WORK TO COMPLETE:
A: Rewrite the stretch of the Bellin College text from "Private nursing school in" through "Bay, Wisconsin hospitals.", replacing "nursing school" with "school of nursing".
B: For each statement, indicate whether the Bellin College text supports it, answering yes or no and quoting the words of the text that decide the matter. (i) The college was originally founded as Deaconess Sanitarium Training School for Nurses. (ii) The college's name was changed in 1930 after the death of Dr. Bellin. (iii) The college is accredited by the Higher Learning Commission.
##### TEXT PASSAGE
Bellin College
- Type: Private nursing school and graduate school
- Established: 1909, 117 years ago
- Founder: Julius Bellin
- Affiliations: Bellin Health
- President: Connie Boerst
- Undergraduates: 332
- Postgraduates: 42
- Location: Bellevue, Wisconsin, United States 44°28′06″N 87°55′18″W﻿ / ﻿44.4683°N 87.9218°W
- Campus: Suburban;
- Website: bellincollege.edu

= Bellin College =

Private nursing school in Bellevue, Wisconsin US

Bellin College is a private nursing school and graduate school in Bellevue, Wisconsin. It is accredited by the Higher Learning Commission.

==History==
Bellin College was founded as Deaconess Sanitarium Training School for Nurses in 1909 by Dr. Julius Bellin. The school was created to train nurses for Dr. Bellin's Deaconess Santarium and other Green Bay, Wisconsin hospitals.

In 1928, the college's name was changed to Bellin Memorial Training School after the death of Dr. Bellin.

In 1930, the college began a partnership with Milwaukee Children's Hospital, giving nursing students experience with the children's hospital.
##########
##### SOURCE DATA
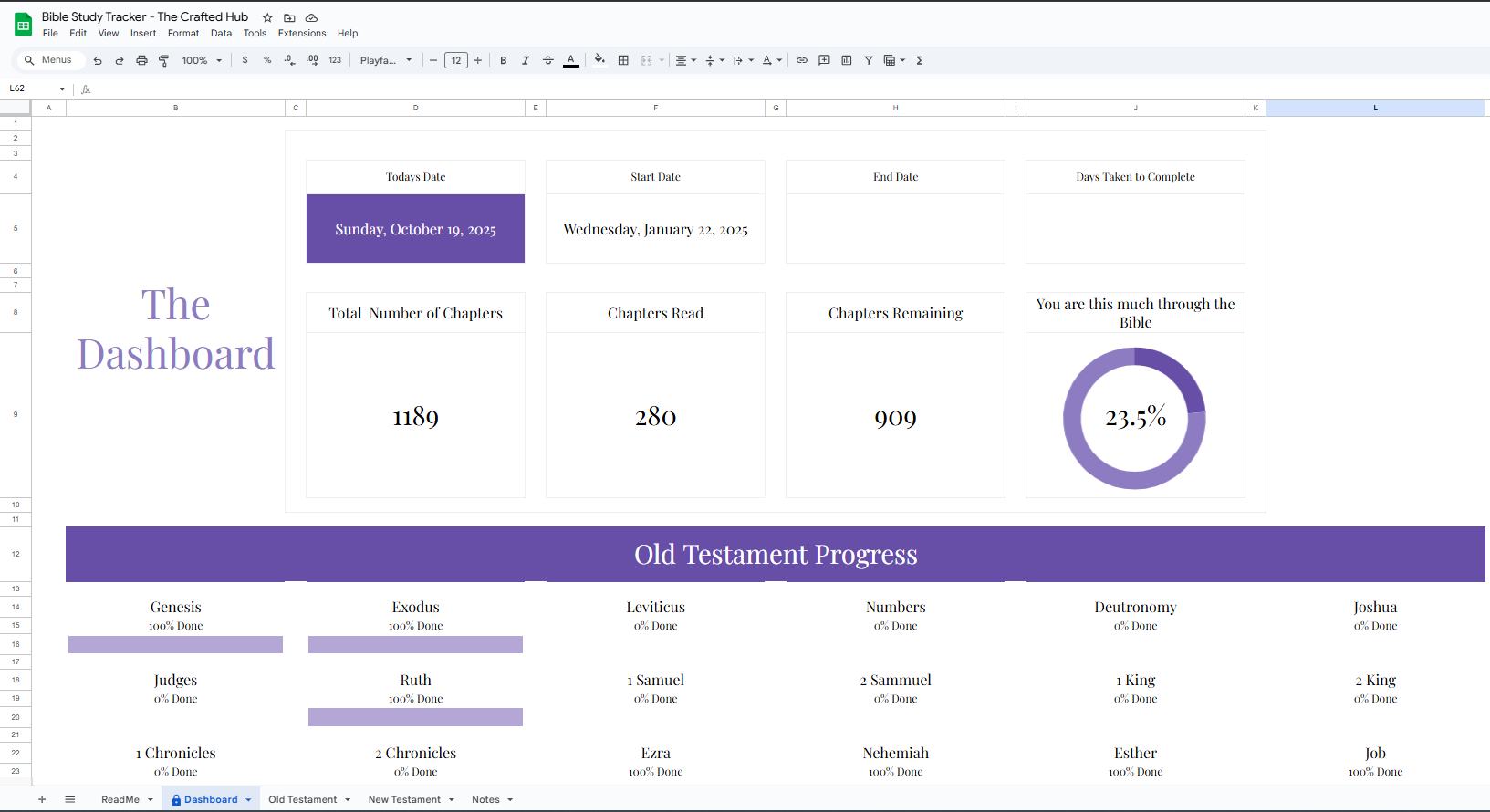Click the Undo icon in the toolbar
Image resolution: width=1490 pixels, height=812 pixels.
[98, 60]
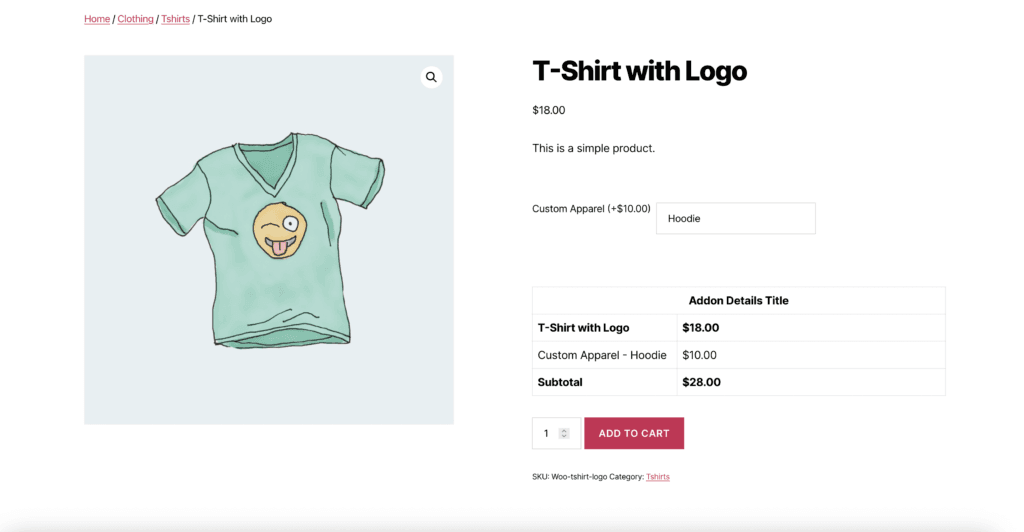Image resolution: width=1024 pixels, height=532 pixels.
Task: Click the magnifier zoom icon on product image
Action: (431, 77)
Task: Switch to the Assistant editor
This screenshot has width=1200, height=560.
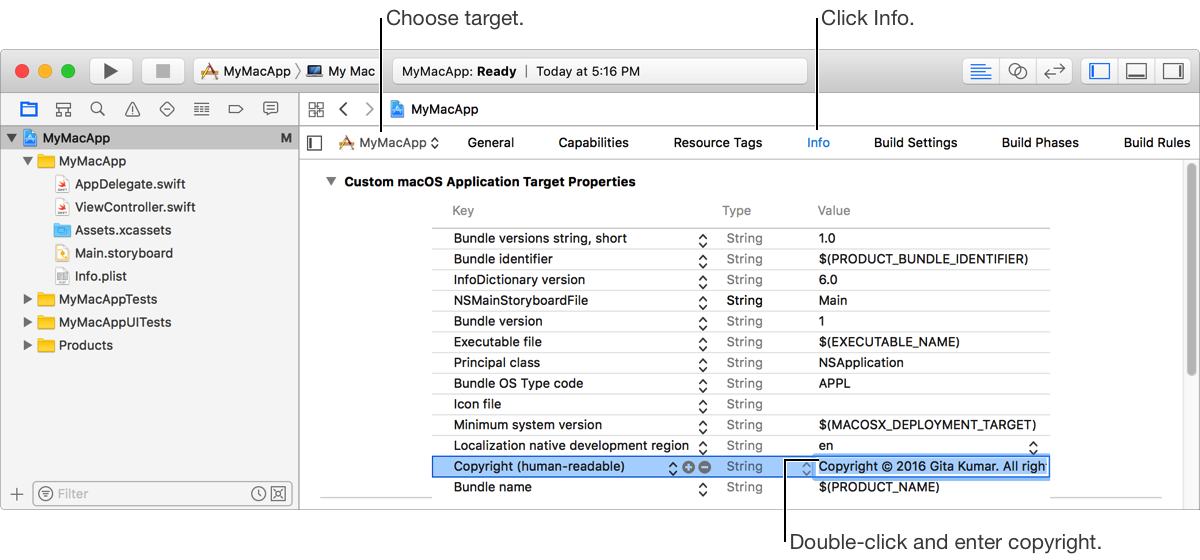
##########
ANSWERS TO THIS EXERCISE:
A:
Private school of nursing in Bellevue, Wisconsin US

Bellin College is a private school of nursing and graduate school in Bellevue, Wisconsin. It is accredited by the Higher Learning Commission.

==History==
Bellin College was founded as Deaconess Sanitarium Training School for Nurses in 1909 by Dr. Julius Bellin. The school was created to train nurses for Dr. Bellin's Deaconess Santarium and other Green Bay, Wisconsin hospitals.

B:
(i) Yes: "Bellin College was founded as Deaconess Sanitarium Training School for Nurses in 1909 by Dr. Julius Bellin."
(ii) No: "In 1928, the college's name was changed to Bellin Memorial Training School after the death of Dr. Bellin."
(iii) Yes: "It is accredited by the Higher Learning Commission."